When, however, they’re routinely practiced on the plant floor, every hour of every day, in a why-why culture, these tools can reduce the number of small situations that could compound and evolve into major problems.

Five-why analysis was originally created by Sakichi Toyoda (Toyota) as a tool to drive Kaizen (continuous improvement) as a part of the Toyota Production System (TPS). In essence, one asks the question five times in succession to move from a failure mode or effect (what) to the failure cause (why).

Of course, one must have a reasonable understanding of the mechanism (how) to bridge the gap between the failure effect and its cause.

I prefer to call this process “why-why analysis” because, in my experience, some problems require asking “why” seven times to reach a satisfying solution, while other issues can be solved with three “whys.” The point, though, is the same.

Unlike five-why or why-why analysis, which applies linear logic to get from an observed effect to its cause, RCA is a more holistic process. When conducting RCA, one starts with the universe of all possible root causes. (The failure cause taxonomy defined in the freely available DOE NE 1004 standard guide for conducting root cause analysis is my starting point).

With the universe of all possible root causes, the analysis team systematically eliminates causal factors that they know did NOT contribute to the present failure. This leaves a manageable (it is hoped) remaining set of failure causes that were known to contribute to the present event, or that can’t be reasonably excluded.
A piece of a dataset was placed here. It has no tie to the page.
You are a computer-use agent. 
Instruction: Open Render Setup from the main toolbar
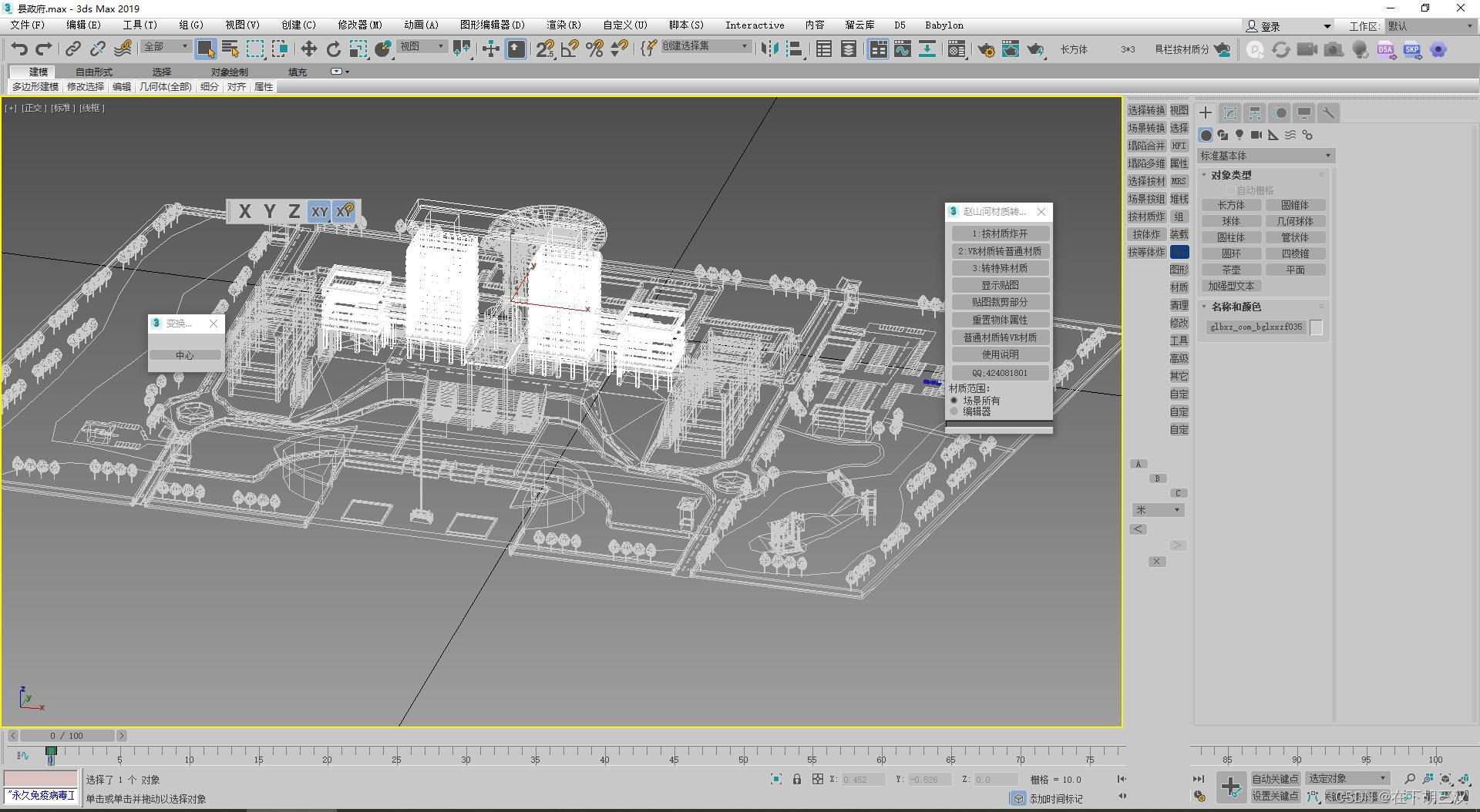[987, 49]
In most instances, “event” is the operative word. In my opinion, that’s a problem. We typically employ RCA, why-why analysis, as an event in response to undesirable reliability, safety, and/or environmental performance situations.
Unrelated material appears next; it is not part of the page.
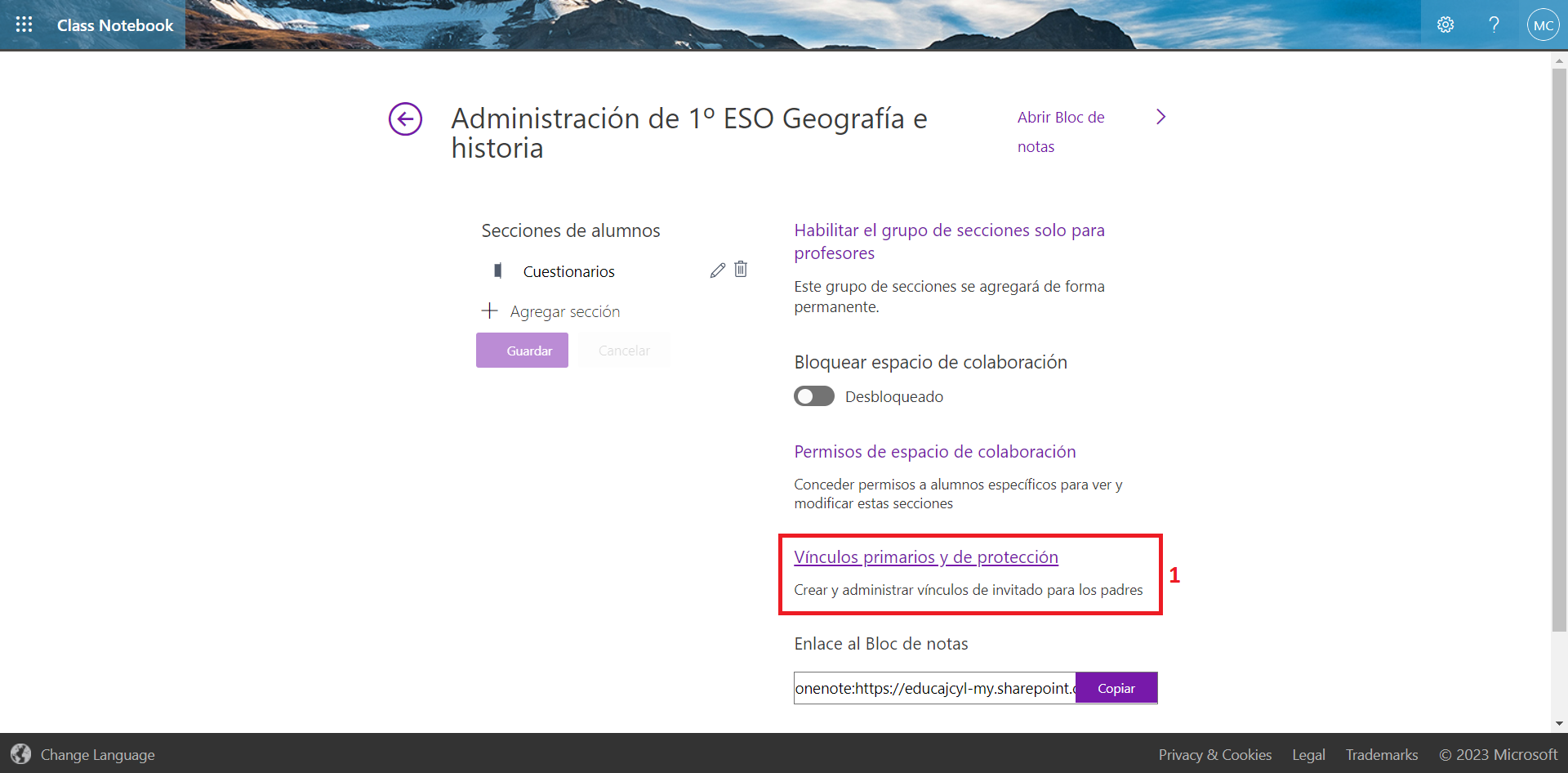Open Habilitar el grupo de secciones link
Image resolution: width=1568 pixels, height=773 pixels.
tap(949, 241)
But why must the process be event-based? Why can’t it be engrained in the culture, as was intended by Sakichi Toyoda and Taichi Ohno (the mastermind of TPS)? Their vision was to move cause analysis to the plant floor and engage the experience, knowledge, and creativity of operators and tradespeople as a matter of routine.

The Role of Why-Why Analysis in Everyday Operations

For example, whenever an operator conducts an inspection route and identifies an anomaly, there’s an opportunity for why-why analysis. Likewise, whenever a tradesperson completes a corrective maintenance task, there’s an opportunity for why-why analysis.

Whenever a tradesperson encounters a job that’s difficult to complete due to lack of access, inadequate work instructions, incomplete tools specification, and/or wrong or missing parts on the bill of materials (BOM), there’s an opportunity for a why-why analysis.

The objective is to solve small problems and make incremental improvements every hour of every day to prevent significant disruptive events from getting off the ground.

Empowering Operators and Tradespeople to Drive Reliability

Are you only employing plant-floor team members from the neck down? If so, implement a why-why culture and begin harvesting the benefits of their invaluable background and know-how. The plant will be safer and more reliable, and its plant-floor team members will feel appreciated for the opportunity to contribute.